Cash flows used in investing activities for the year ended December 31, 1997
($47.6 million) consisted of the acquisition of the Charles Town Races ($18.2
million), construction in progress and renovation and refurbishment of the
Charles Town Races ($25.5 million), and $3.9 million in capital expenditures,
including approximately $700,000 for the completion of the Williamsport OTW
facility.
Net cash flows from financing activities totaled approximately $53.2 million
for the year ended December 31, 1997. Cash flows consisted principally of $23.1
million in proceeds from an equity offering in February 1997, $16.5 million in
proceeds from long-term debt used as payment for the acquisition of Charles Town
Races on January 15, 1997, $31.0 million in additional proceeds from long-term
debt used for renovations at the Charles Town Entertainment Complex and capital
improvements at other locations, and $80 million from the issuance on December
12, 1997, of 10.625% Senior Notes due 2004. The Company used the proceeds from
the equity offering to repay $19.0 million of its bank debt (including
borrowings from the acquisition of the Charles Town Races facility), with the
remaining amount used for the refurbishment of the Charles Town Entertainment
Complex. The Company used $59.0 million of the proceeds from the issuance of the
Senior Notes to repay the balance of its bank debt on December 12, 1997. The
Company also incurred $3.0 million of financing costs associated with the sale
of the Senior Notes.
The Company is subject to possible liabilities arising from the environmental
condition at the landfill adjacent to Pocono Downs. Specifically, the Company
may incur expenses in connection with the landfill in the future, which expenses
may not be reimbursed by the four municipalities which are parties to an
existing settlement agreement.
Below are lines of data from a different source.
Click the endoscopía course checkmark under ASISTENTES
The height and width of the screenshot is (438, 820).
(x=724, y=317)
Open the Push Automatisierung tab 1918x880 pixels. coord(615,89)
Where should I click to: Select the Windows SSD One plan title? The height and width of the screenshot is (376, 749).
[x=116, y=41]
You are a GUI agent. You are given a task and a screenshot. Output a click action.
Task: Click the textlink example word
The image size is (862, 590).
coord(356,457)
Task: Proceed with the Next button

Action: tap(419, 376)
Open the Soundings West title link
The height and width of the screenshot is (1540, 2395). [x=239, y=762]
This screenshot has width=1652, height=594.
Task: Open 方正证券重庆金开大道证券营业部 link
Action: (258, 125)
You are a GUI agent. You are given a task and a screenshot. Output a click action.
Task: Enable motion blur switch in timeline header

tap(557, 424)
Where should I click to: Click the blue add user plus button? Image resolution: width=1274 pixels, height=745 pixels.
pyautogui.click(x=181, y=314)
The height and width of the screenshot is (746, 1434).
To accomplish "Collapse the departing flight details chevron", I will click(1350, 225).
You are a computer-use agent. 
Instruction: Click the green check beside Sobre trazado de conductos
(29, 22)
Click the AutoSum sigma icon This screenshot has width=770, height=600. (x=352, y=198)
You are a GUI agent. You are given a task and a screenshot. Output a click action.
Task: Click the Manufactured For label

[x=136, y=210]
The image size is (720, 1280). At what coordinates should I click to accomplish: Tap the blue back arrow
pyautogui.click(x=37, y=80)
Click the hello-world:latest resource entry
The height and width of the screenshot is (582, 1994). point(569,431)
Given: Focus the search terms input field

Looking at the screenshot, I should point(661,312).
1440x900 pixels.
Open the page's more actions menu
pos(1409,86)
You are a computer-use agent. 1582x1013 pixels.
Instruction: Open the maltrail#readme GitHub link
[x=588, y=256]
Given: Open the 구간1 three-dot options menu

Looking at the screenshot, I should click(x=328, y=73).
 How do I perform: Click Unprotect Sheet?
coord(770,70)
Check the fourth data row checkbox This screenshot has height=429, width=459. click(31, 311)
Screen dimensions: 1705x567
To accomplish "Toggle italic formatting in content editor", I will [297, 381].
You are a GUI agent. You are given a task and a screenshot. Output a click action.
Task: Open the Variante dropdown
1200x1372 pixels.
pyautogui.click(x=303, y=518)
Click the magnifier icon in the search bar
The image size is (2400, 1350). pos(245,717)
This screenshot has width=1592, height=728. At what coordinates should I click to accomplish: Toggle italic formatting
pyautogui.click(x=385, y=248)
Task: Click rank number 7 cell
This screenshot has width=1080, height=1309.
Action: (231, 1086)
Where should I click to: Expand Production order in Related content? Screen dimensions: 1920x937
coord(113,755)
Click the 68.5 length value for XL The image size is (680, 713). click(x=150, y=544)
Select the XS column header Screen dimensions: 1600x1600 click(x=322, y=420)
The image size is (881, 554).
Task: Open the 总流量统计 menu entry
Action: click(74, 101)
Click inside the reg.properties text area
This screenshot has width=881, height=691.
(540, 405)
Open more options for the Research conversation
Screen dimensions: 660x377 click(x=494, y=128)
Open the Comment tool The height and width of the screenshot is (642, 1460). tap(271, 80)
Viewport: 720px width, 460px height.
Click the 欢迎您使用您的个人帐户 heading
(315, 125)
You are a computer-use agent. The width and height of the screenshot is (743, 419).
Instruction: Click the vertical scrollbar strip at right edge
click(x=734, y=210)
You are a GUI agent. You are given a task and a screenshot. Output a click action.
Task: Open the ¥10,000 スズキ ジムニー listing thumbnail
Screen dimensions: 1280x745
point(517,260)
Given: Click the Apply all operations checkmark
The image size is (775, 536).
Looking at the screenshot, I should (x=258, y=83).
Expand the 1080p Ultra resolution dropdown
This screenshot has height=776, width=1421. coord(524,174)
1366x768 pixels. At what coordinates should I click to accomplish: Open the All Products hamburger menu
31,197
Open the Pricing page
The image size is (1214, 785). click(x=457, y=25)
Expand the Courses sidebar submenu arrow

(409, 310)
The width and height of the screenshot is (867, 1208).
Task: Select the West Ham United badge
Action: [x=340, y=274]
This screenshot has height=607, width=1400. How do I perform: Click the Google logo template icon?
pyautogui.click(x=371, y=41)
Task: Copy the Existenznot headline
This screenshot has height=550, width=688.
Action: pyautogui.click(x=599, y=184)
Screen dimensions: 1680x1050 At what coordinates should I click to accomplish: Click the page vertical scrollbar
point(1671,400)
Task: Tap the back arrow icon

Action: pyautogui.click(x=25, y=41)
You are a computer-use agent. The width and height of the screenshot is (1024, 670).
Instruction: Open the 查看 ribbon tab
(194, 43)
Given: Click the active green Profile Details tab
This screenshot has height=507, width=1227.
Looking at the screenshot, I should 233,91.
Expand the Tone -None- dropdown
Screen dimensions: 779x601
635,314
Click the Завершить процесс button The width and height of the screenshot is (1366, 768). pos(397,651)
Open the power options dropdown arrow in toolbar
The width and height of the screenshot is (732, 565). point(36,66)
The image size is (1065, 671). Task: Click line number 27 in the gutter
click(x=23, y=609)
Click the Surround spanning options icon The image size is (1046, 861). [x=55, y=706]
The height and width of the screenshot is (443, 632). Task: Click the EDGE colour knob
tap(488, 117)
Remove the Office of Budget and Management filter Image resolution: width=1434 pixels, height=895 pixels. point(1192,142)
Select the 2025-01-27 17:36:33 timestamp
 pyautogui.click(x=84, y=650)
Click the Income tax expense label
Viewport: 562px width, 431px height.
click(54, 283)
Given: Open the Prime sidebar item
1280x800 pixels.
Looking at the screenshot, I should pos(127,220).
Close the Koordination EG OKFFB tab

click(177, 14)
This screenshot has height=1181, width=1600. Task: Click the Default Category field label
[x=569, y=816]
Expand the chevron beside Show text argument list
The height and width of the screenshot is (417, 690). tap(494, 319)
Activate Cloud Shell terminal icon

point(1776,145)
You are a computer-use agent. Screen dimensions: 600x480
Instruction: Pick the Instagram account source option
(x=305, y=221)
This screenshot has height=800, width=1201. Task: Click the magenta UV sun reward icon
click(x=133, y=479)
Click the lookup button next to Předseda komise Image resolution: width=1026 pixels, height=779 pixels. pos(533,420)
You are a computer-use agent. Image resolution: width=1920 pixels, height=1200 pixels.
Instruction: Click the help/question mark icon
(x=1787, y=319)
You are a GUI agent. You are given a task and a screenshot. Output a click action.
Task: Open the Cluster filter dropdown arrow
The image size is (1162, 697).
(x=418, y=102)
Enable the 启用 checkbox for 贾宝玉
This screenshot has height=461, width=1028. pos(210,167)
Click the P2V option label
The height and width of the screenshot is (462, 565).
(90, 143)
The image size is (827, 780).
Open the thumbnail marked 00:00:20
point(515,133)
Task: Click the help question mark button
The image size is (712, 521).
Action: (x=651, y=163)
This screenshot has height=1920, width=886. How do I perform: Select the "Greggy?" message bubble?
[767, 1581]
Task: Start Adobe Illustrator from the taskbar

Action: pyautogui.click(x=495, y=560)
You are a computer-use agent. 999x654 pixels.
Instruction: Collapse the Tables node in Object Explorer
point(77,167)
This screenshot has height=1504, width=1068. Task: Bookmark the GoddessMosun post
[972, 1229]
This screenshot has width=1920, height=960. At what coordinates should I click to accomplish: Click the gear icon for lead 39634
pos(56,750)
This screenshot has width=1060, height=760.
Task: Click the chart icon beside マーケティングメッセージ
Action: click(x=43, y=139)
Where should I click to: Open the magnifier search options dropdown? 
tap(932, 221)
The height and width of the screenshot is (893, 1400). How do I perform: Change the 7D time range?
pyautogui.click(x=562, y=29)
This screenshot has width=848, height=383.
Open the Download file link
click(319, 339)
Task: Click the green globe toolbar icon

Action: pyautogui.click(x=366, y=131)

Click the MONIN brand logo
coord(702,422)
The Company is unable to estimate the amount, if
any, that it may be required to expend.
During 1998 the Company anticipates capital expenditures of approximately $7.2
million to complete construction of four additional OTW facilities. For the
existing racetracks and OTW facilities, at Penn National Race Course and Pocono
Downs, the Company plans to spend an additional $500,000 and $350,000,
respectively, on building improvements and equipment. The Company anticipates
expending approximately $1.4 million on the refurbishment of the Charles Town
Entertainment Complex (excluding the cost of Gaming Machines). If approval of
the Tennessee license is received, the Company anticipates expending $9.0
million to complete the first phase of the project.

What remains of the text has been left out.